Jean Perkins (Charlene Sloan) is busily preparing a birthday dinner for her husband, Henry (Erik Harrision), when he enters the home in a zombie-like state that quickly dissolves into a manic frenzy, during which he insists that she pack a bag so that they can leave the country at once. Henry explains to his startled and confused wife that he mistakenly picked up someone else’s briefcase upon leaving work…and that briefcase happens to hold a large fortune in cash. What follows is a frenzied evening full of visitors, accusations, mistaken identities, and other various falsehoods. Gayle Nichols-Grimes and Ted Culler play Betty and Vic Johnson, friends of the couple who arrive to celebrate Henry’s birthday, and instead find themselves woven into a tangled web that includes two federal agents (Larry Grey as Inspector Davenport and Marisa Johnson as Slater) and a put-upon cab driver named Bill (a riotous John Shackelford).

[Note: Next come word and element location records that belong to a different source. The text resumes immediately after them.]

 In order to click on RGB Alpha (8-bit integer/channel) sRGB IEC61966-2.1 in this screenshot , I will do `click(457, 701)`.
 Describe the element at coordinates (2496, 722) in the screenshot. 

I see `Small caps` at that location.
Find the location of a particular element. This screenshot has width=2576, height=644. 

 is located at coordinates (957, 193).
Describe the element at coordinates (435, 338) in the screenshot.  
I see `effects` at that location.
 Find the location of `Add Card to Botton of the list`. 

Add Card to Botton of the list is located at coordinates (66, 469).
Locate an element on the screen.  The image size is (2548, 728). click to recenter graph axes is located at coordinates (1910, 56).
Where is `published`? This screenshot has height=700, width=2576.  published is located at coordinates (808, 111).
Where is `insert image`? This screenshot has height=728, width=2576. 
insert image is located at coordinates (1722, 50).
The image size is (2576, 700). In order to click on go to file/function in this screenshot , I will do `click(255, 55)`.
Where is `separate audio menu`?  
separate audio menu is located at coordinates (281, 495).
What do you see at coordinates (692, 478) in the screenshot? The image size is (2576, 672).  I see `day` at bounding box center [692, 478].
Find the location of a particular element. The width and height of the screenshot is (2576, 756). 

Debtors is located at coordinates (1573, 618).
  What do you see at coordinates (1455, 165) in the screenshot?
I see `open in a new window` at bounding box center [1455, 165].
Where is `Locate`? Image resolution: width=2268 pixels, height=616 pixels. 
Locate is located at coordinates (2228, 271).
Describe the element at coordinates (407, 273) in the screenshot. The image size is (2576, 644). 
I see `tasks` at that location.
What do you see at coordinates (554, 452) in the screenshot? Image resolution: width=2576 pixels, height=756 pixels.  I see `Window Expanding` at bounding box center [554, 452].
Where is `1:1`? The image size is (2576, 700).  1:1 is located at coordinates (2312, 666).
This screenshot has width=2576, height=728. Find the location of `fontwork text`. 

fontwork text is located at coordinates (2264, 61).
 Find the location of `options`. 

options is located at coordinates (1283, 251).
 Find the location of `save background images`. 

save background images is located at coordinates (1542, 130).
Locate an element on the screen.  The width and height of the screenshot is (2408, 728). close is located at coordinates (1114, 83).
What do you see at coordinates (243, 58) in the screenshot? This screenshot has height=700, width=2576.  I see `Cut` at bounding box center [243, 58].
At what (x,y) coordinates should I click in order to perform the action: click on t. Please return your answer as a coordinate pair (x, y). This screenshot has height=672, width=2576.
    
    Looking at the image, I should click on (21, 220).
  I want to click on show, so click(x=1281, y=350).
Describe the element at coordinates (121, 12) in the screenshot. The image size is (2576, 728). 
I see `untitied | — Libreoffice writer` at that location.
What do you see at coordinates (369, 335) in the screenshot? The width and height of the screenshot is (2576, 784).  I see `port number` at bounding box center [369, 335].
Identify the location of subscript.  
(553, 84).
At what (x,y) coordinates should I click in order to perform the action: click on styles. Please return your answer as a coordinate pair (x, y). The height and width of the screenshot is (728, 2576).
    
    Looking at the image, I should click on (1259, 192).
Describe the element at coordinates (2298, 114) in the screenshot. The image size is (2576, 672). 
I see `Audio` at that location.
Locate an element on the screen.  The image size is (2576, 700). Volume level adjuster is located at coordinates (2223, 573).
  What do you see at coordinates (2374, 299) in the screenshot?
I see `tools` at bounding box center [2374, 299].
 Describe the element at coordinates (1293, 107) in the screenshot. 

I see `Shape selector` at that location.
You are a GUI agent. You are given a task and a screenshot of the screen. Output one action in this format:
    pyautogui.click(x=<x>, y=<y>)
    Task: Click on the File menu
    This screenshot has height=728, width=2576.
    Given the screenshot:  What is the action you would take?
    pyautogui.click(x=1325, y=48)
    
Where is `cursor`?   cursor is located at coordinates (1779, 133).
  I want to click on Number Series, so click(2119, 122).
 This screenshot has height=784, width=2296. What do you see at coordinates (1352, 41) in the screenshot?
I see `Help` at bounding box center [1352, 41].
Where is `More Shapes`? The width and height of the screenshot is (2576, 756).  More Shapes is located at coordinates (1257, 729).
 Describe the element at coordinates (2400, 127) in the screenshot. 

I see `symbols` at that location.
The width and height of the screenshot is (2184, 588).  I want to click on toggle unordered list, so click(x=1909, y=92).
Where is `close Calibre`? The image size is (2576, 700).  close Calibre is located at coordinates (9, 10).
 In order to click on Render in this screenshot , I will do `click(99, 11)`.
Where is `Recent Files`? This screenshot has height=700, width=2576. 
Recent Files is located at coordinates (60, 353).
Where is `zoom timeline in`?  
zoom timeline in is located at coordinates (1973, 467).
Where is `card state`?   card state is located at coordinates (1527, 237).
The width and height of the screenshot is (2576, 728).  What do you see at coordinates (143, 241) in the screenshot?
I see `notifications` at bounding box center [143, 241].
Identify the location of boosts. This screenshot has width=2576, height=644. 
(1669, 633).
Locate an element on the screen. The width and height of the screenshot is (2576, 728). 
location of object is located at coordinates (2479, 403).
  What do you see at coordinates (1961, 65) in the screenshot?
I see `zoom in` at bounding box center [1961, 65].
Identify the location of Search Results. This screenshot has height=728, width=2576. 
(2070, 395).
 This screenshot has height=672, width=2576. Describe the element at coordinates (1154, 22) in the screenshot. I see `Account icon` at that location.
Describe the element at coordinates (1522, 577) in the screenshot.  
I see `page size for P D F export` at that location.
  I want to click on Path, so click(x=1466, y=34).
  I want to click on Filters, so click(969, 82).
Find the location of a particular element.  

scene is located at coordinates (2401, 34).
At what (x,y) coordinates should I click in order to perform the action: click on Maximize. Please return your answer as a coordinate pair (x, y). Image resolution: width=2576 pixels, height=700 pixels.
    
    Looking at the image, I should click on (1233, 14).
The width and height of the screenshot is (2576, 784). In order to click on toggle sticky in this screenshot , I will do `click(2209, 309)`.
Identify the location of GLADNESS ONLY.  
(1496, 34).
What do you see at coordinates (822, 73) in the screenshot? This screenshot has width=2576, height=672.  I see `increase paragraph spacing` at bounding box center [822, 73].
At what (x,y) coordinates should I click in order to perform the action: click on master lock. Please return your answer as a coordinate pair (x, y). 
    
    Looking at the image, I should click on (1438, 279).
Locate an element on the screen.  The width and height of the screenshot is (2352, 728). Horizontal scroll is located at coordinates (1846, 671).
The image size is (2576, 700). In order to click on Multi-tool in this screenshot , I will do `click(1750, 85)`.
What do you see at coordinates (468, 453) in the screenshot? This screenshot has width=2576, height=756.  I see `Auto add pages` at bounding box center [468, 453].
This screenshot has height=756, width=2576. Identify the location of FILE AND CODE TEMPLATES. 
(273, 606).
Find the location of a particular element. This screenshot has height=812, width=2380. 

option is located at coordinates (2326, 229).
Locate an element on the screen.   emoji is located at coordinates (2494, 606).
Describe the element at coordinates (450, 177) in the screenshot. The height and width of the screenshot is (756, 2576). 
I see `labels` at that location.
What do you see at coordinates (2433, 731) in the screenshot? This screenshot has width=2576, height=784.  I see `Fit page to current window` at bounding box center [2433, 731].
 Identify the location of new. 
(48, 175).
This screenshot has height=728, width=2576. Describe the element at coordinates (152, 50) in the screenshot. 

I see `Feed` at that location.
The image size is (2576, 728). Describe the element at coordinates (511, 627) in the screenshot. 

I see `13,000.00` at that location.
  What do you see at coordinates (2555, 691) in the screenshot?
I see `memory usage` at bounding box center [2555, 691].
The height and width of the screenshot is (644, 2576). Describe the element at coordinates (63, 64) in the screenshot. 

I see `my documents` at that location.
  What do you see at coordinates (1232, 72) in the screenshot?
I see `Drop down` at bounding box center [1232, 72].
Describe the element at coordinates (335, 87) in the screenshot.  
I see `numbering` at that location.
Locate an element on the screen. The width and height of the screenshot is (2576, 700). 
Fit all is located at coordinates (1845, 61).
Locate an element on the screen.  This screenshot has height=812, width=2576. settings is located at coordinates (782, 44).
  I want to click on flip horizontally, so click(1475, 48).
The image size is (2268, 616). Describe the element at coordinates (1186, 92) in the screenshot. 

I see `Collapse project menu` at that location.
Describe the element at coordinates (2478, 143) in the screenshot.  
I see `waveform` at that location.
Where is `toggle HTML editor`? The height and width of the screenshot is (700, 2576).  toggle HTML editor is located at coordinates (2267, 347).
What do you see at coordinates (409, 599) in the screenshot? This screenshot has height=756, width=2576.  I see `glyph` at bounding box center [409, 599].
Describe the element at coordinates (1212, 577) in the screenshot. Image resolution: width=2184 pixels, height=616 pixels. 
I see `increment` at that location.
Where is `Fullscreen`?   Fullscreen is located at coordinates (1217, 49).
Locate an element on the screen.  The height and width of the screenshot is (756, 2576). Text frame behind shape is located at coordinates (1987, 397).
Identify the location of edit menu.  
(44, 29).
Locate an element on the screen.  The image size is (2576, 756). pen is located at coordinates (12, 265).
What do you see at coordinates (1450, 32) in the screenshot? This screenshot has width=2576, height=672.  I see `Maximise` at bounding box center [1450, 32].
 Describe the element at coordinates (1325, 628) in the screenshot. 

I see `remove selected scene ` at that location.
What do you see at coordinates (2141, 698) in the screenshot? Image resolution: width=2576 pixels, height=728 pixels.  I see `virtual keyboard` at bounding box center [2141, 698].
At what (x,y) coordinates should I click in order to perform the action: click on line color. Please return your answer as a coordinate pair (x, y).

Harrison is fantastic as the quick-thinking Henry, who piles lie upon lie in order to satisfy his curious visitors, while trying desperately to keep his hysterical wife and slow-minded friend from ruining everything. These two characters are particularly annoying (Jean seems to do nothing but nag her husband in a increasingly shrill shriek, and Vic’s dumbfounded nature gets particularly frustrating) but they are played well by the actors. Gayle Nichols-Grimes is also particularly enjoyable as Betty, who embraces the situation as if she is starring in her own personal soap opera. Will Henry be able to pull of the scheme of a lifetime?
The ever-changing plot is incredibly fast-paced, and it can be tough to keep up with. However, if you’re able, then the well-directed actors do not disappoint. If farcical humor is your cup of tea, then Funny Money is a must-see!
Running Time: Approximately two hours, including one 15-minute intermission.